Deborah Blum, The Poisoner's Handbook: Murder and the Birth of Forensic Medicine in Jazz Age New York
I'm pretty sure I heard a review of this on NPR when it first came out a couple of months ago, which is why I picked it up at the library. This was a fascinating book about Charles Norris and Andrew Gettler, two men who reformed the way that autopsies were done in New York City, and the United States. Norris was the Chief Medical Examiner during the 1920s and early 1930s, and Gettler was his forensic chemistry expert - the father of forensic medicine. Together, they reformed the way that the coroner's office operated, established forensic evidence in legal cases as reliable, consistent, and understandable, and developed many of the forensic practices we consider pretty basic now. Norris, for instance, insisted that forensic experts be on hand at the site of questionable deaths as quickly as possible in order to a) determine time of death as accurately as possible and b) to gather as much forensic evidence as possible with as little contamination as possible. These two factors, which are pretty rote for anyone who has ever watched a police procedural television show, were unthinkable prior to Norris.

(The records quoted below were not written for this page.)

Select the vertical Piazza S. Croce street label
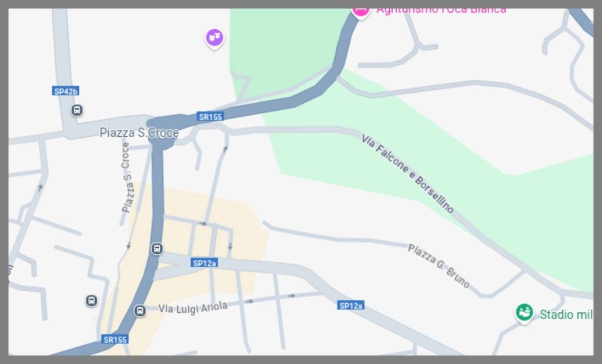 126,177
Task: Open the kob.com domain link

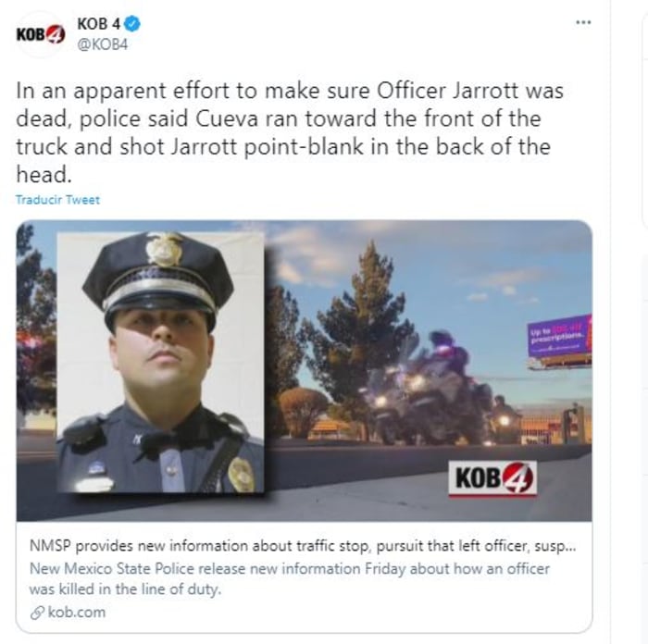Action: (77, 612)
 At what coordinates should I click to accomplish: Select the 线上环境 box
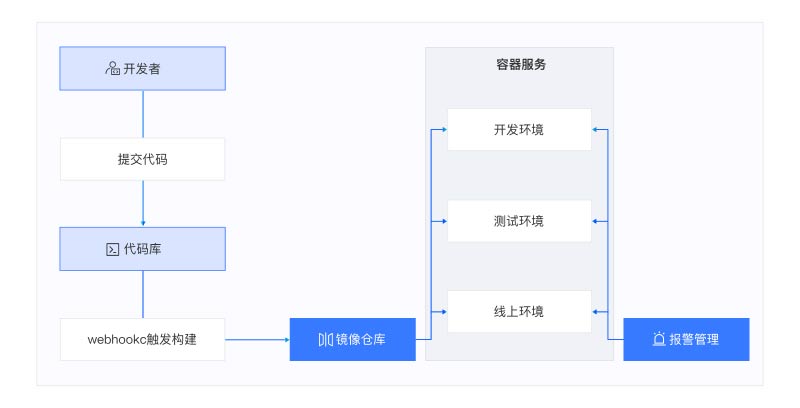pyautogui.click(x=519, y=311)
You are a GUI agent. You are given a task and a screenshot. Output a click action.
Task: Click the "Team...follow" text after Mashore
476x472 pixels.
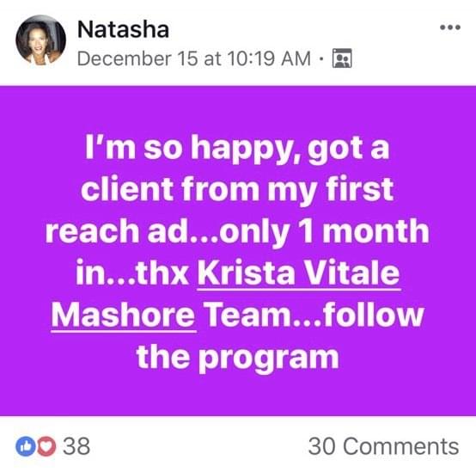(x=314, y=315)
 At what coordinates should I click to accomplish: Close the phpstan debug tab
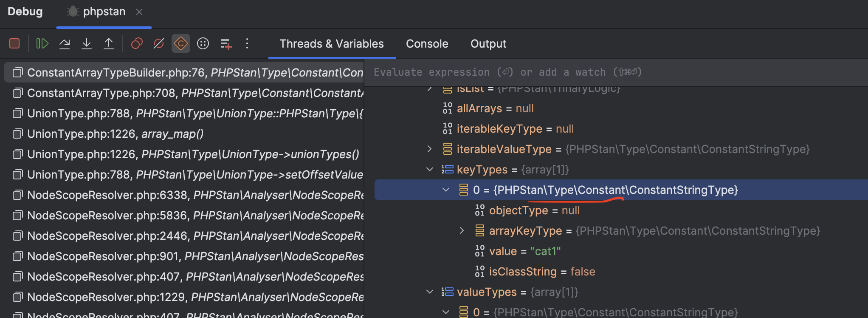139,12
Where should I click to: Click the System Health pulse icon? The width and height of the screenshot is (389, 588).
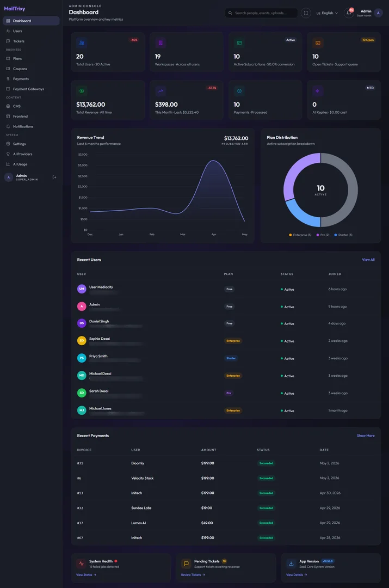[x=81, y=564]

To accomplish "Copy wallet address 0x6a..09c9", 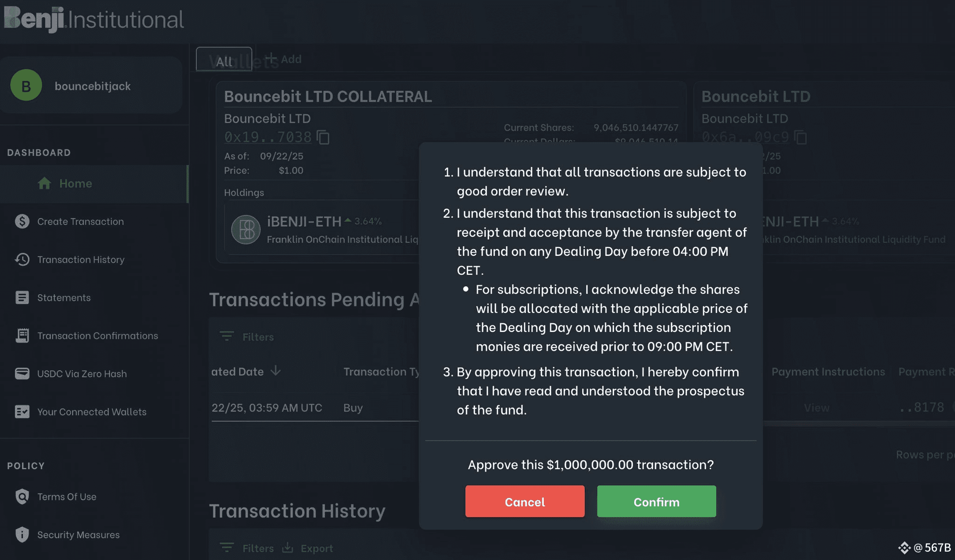I will pos(800,138).

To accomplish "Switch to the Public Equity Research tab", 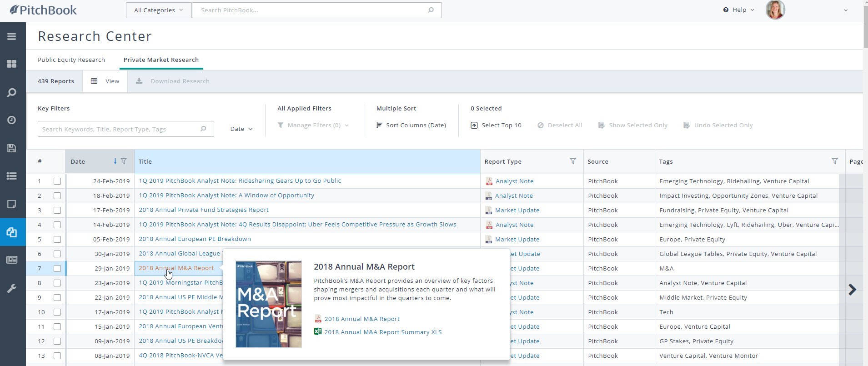I will point(71,60).
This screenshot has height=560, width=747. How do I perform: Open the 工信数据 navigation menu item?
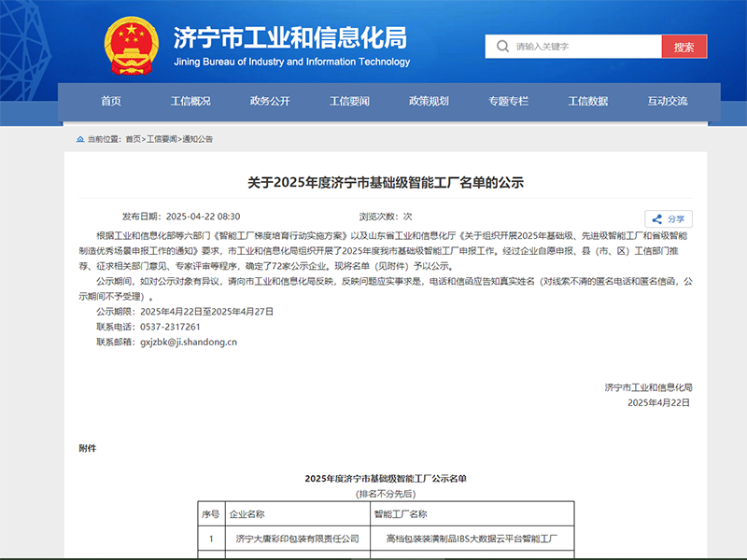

Gettler, in addition to refining the various tests designed to determine how people died, cemented the idea of the medical expert in a court case - previous forensic experts were often laughed out of the court room, or brought in largely to perform for jurors. Gettler established a method of presenting the evidence he had gathered which was neither sensational (no killing animals in the court room to demonstrate toxicity) nor beyond the comprehension of the jury.
Blum focuses on the use of poison in murders during this period, because poison was difficult to detect, and poisoners were often able to evade conviction. Each chapter focuses on a specific poison - chloroform, or methyl alcohol, or arsenic, for example - and usually revolves around a specific case or group of cases involving that poison. Beyond that, the running theme of the book was Prohibition, and the ways in which government efforts to make industrial (methyl or wood) alcohol unpalatable resulted in considerably more deaths than would have occurred otherwise. I've often heard that the government poisoned alcohol during Prohibition, and assumed that this meant they deliberately placed poison into confiscated alcohol and then allowed that alcohol to be re-released into the public. This was not the case. Instead, they forced increasingly stringent standards upon producers of industrial alcohol (which was the base for most of the affordable bootlegged alcohol during Prohibition; the bathtub gin, and such), ensuring that the industrial alcohol, already poisonous (methyl alcohol, unless treated exceedingly carefully, will make you blind, and then kill you), became more poisonous. Producers were required to add things to the alcohol to "denature" it; bitter substances, petroleum derivatives, and other things. Gettler, Norris, and many other medical examiners across the country decried these practices, and pointed out that by making alcohol illegal, Prohibition meant that people actually drank more "hard" liquor than beer or wine - bathtub gin and its ilk were easy to make; bathtub beer was an entirely different story. Morally, Blum argues, the government was responsible for the deaths caused by methyl alcohol, even if they did not force anyone to drink the poisoned brews.
I quite liked Blum's overall organisation, but occasionally found her digressions within chapters to be distracting. Additionally, the work of Gettler was very "wet" chemistry, involving a great deal of dissection and the like, and so the book was quite grisly in several places - not for the faint of heart. Blum includes a short bibliography and several pages of footnotes, about on par for a popular history, if not quite up to the standards of academia.